== Segment start ==

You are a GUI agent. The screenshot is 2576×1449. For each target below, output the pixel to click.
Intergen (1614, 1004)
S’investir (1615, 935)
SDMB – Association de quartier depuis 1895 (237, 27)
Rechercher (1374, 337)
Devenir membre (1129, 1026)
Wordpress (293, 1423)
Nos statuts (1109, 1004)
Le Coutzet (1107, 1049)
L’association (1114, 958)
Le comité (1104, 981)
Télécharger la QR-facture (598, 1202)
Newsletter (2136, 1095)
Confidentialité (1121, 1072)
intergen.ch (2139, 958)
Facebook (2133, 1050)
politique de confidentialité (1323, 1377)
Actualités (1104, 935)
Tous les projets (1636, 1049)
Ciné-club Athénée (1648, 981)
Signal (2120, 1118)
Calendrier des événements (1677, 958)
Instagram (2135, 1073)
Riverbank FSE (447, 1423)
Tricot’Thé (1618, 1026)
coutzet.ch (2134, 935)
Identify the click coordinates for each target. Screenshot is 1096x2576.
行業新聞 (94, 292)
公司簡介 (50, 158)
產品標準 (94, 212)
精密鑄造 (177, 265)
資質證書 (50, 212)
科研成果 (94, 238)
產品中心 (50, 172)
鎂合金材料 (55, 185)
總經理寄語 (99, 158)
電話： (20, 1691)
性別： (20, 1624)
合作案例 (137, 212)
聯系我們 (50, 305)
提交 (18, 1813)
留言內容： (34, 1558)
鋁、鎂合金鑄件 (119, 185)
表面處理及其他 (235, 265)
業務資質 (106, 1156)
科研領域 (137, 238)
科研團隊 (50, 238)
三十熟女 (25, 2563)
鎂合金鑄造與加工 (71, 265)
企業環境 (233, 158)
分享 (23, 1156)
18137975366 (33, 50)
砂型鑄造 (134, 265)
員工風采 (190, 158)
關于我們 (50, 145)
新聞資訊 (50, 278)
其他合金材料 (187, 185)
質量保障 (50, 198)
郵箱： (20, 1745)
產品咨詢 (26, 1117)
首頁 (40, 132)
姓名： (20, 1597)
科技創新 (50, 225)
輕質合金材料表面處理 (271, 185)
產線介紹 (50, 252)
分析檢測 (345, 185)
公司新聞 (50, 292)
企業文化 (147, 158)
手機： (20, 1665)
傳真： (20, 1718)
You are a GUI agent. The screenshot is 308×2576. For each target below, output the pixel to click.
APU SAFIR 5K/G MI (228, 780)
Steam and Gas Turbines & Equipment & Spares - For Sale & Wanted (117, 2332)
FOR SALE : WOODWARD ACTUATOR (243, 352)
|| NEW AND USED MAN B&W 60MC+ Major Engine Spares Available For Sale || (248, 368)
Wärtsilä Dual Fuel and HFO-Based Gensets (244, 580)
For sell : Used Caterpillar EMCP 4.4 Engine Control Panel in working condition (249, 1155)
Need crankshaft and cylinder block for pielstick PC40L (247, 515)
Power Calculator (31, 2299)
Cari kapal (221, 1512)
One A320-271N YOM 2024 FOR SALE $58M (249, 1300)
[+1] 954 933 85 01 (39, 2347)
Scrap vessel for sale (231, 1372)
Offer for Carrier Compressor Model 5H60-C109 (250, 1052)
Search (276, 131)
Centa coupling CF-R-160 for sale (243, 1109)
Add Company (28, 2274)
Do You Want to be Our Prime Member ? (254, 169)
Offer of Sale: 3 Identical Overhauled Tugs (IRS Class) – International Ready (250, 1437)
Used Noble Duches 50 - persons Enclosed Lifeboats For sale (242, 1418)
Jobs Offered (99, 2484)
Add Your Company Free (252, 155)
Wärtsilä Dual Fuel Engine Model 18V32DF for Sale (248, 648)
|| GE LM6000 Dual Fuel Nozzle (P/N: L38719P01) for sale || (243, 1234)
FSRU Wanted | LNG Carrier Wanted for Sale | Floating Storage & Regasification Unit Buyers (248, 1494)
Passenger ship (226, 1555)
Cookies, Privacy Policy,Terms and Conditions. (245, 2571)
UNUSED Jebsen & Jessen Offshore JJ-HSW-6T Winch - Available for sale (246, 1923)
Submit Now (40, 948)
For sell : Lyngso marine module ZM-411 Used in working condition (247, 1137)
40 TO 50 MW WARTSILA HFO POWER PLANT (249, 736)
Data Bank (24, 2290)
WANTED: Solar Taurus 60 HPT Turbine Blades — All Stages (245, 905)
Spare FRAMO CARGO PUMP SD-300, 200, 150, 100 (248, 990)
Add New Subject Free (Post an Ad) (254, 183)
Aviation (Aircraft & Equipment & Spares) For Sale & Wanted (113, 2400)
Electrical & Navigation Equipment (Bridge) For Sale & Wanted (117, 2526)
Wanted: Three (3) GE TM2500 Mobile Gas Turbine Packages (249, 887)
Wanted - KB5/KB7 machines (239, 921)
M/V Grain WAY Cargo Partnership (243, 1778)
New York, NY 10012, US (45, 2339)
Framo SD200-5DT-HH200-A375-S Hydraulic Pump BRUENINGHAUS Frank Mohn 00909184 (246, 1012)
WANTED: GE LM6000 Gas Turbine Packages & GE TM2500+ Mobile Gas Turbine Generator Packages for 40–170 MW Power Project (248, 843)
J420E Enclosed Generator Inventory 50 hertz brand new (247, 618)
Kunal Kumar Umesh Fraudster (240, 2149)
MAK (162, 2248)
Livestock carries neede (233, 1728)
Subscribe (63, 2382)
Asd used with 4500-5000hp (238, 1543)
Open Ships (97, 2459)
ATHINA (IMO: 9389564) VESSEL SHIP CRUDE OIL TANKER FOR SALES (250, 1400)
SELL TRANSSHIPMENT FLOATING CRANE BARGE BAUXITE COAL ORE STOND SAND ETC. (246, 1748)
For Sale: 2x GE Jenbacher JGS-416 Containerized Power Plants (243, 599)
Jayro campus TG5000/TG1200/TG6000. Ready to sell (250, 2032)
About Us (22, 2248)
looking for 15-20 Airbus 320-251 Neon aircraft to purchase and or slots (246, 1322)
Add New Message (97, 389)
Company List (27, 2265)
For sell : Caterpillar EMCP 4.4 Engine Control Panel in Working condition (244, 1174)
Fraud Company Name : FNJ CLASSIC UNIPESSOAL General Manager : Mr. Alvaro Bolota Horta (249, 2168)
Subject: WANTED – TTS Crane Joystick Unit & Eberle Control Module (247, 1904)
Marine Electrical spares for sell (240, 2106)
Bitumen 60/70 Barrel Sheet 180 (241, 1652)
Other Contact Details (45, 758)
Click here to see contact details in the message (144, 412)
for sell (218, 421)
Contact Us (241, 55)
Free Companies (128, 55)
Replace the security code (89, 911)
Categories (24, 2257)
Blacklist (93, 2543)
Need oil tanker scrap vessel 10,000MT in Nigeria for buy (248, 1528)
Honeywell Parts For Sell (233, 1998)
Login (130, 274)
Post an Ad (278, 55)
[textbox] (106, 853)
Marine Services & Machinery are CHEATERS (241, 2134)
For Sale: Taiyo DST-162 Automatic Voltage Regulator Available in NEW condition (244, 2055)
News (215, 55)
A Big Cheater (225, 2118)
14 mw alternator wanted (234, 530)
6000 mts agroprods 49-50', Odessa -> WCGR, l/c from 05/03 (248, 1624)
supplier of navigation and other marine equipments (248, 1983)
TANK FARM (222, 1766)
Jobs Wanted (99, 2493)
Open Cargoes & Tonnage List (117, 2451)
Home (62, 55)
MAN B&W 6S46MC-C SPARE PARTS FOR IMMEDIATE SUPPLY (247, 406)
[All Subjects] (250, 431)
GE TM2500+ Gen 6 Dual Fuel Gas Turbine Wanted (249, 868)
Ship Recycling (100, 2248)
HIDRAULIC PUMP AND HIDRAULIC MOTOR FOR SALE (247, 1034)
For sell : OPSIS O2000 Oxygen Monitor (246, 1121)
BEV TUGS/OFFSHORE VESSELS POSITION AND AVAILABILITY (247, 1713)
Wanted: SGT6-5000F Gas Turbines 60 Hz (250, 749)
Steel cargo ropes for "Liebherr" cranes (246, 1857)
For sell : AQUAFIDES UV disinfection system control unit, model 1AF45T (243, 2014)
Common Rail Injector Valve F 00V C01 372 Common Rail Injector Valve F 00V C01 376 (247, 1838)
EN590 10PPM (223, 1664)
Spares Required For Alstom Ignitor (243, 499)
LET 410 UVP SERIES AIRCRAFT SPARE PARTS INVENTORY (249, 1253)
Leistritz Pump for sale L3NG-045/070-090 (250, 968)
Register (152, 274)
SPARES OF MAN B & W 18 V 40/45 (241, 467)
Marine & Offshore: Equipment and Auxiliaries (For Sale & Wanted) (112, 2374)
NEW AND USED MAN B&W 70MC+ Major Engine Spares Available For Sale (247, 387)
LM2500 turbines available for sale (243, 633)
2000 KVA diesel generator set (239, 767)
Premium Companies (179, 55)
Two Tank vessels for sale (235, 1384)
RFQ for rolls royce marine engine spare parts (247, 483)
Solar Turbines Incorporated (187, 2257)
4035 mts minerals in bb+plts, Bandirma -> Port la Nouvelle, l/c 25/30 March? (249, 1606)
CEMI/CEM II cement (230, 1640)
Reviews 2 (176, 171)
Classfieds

== Segment end ==

Reply with the lines from the first line of the entries through the line that contains "Facebook (2133, 1050)", repeated exactly with both ends kept, and with nothing else.

**Output of the exercise**.
You are a GUI agent. The screenshot is 2576×1449. For each target below, output the pixel to click.
Intergen (1614, 1004)
S’investir (1615, 935)
SDMB – Association de quartier depuis 1895 (237, 27)
Rechercher (1374, 337)
Devenir membre (1129, 1026)
Wordpress (293, 1423)
Nos statuts (1109, 1004)
Le Coutzet (1107, 1049)
L’association (1114, 958)
Le comité (1104, 981)
Télécharger la QR-facture (598, 1202)
Newsletter (2136, 1095)
Confidentialité (1121, 1072)
intergen.ch (2139, 958)
Facebook (2133, 1050)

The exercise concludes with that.